Il fatto
Martedì 14 aprile, a Limone sul Garda, una turista tedesca di 84 anni è finita a terra in via Franco Gerardi. Allarme in codice rosso, intervento dell'ambulanza dei volontari e dell'elisoccorso arrivato da Sondrio. Fortunatamente, una volta stabilizzata, il codice è passato a giallo.
La storia
Immaginate la scena. Siete in vacanza, vi godete l'aria del lago, camminate tranquilli per una delle vie del centro. Poi, un attimo, un vuoto, un piede che non appoggia dove dovrebbe e bam: siete a terra. Per una persona di 84 anni, una caduta non è "solo" un inciampo, è un evento che può cambiare la vita in un secondo.
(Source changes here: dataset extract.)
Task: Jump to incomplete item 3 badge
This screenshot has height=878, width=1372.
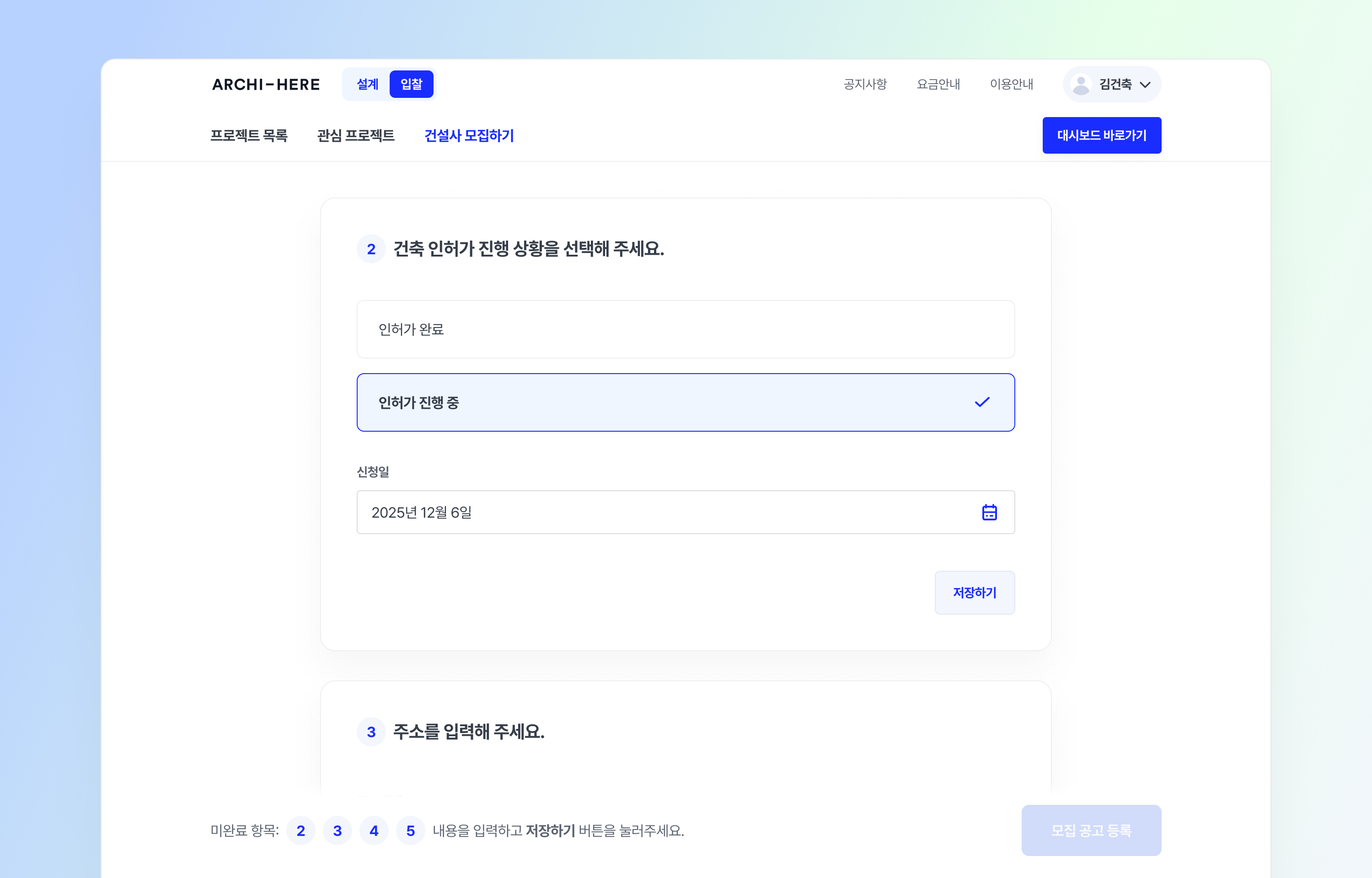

In questo caso, la signora è inciampata nei sampietrini.
Te lo spiego io: i sampietrini sono belli, fanno "atmosfera", danno quel tocco di storia che piace tanto a chi viene da fuori. Ma provate a percorrerli con un bastone, con un passo meno sicuro del nostro, o semplicemente quando non state guardando dove mettete i piedi perché siete distratti dalla bellezza del panorama. In quel momento, la "bellezza" del selciato diventa una trappola. Non è normale che una passeggiata in centro debba richiedere l'intervento di un elicottero che deve arrivare addirittura da Sondrio.
A Brescia e provincia siamo maestri in questo: curiamo la facciata per il turista, ma poi lasciamo che siano i cittadini (e chi ci visita) a fare i gimnastici per non rompersi un femore. Ci abituiamo a tutto, diciamo "eh, è così", ma poi quando succede il fatto, scatta l'emergenza, arrivano i soccorsi e ci diciamo che è stata una sfortuna. Ma quale sfortuna? È una scelta.
Chi paga, chi incassa
Qui sta il punto. Chi ha deciso che via Franco Gerardi dovesse avere quel tipo di pavimentazione? Qualcuno, in un ufficio, ha deciso che l'estetica del borgo valesse più della sicurezza di chi ci cammina sopra. Hanno deciso per noi, senza chiederci se preferissimo un percorso accessibile o se fossimo disposti a rischiare una frattura del collo pur di avere un marciapiede "di carattere".
E ora guardiamo i conti. L'elicottero che si alza in volo da Sondrio, l'ambulanza, il personale di Areu, i volontari del Garda che corrono per strada. Tutto questo ha un costo. Un costo altissimo. Ogni volta che un elisoccorso decolla per un'emergenza che potrebbe essere evitata con un marciapiede dritto e sicuro, sono soldi pubblici che volano via. Soldi che, hai capito bene, escono dalle nostre tasche.
Chi incassa? Incassa chi promuove il "borgo pittoresco" nelle brochure patinate, chi vende l'immagine di un Garda da cartolina, ignorando che quella cartolina ha i bordi taglienti e le superfici sconnesse. Incassa chi gestisce gli appalti per le manutenzioni che, spesso, consistono nel mettere una pezza qua e una là, senza mai chiedersi se quel materiale sia adatto a una zona ad alta frequentazione di anziani.
Ci tocca sempre la stessa storia: si investe nel marketing, si attirano migliaia di persone, ma poi i servizi di base, quelli che ti permettono di camminare senza paura, vengono lasciati al caso. Non è possibile che l'unico modo per far notare un problema di sicurezza urbana sia l'arrivo di un elicottero in codice rosso. Ancora noi a pagare il prezzo di una visione della città che mette il "bello" davanti al "sicuro".
Eppure basterebbe un minimo di buon senso. Basterebbe mappare i punti critici, rendere i percorsi principali davvero accessibili, smettere di pensare che il sampietrino sia sacro. La sicurezza di una persona di 80 anni dovrebbe essere più sacra di un sasso messo storto per fare atmosfera.
E allora?
La turista tedesca se la caverà, probabilmente. Ma quanti altri "piccoli inciampi" avvengono ogni giorno a Limone o in altri paesi del Garda e che non finiscono sui giornali perché non c'è stato l'elicottero? Quante persone rinunciano a camminare in centro perché hanno paura di cadere?
Vogliamo continuare a chiamarla "sfortuna" o iniziamo a chiederci chi ha firmato il progetto di quei marciapiedi?